To protect its residents from outside COVID infections, New Brunswick had joined with other maritime provinces to create a so-called ‘bubble’ earlier this year. This involved not allowing anyone from outside the province, or the maritime bubble, to enter.
That was relaxed as COVID cases were reduced but restrictions were returned in an emergency order on Oct 22, prohibiting non-essential travel into the province. However, the order made an exemption for the First Nations reserve of Listuguj Quebec which is just across the water in Chaleur Bay from Campbellton, New Brunswick. Many of the young members of Listuguj attend school at Campbellton, and had been permitted to cross into the province.
Then the Deputy Minister of Education in new Brunswick called the Listuguj chief to advise that the 100 or so Indigenous high school students were no longer allowed in.

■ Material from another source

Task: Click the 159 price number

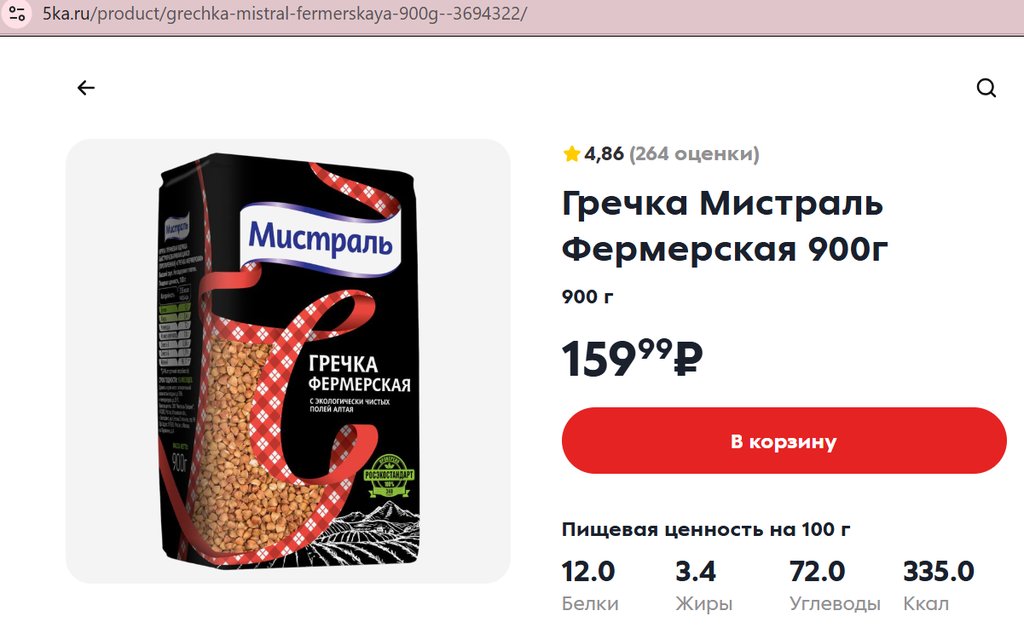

The Canadian Civil Liberties Association (CCLA) has sent a letter to the New Brunswick Minister of Justice saying the ban violates the Constitution section on ‘mobility rights’, but also that the ban violates the province’s own law which stated the students had an examption
The CCLA pointed out that while teachers from Listuguj and Point-a-la-Croix, Quebec are allowed to cross, the students they teach are not.
The CCLA hints that this singling out of Indigenous students could be perceived as racial discrimination which would violate other sections of the Constitution.
Michael Bryant of the CCLA quoted by the CBC said, “nothing trumps the Constitution” The CCLA said if a reversal is not done, legal action may follow.
The City of Campbellton has subsequently passed a unanimous motion calling for education to be deemed an essential service with councilor, Gilbert Cyr, saying Campbellton, “stands behind the fair and equitable treatment of all the youth and students in our area, and in this case in particular, our students from Listuguj.”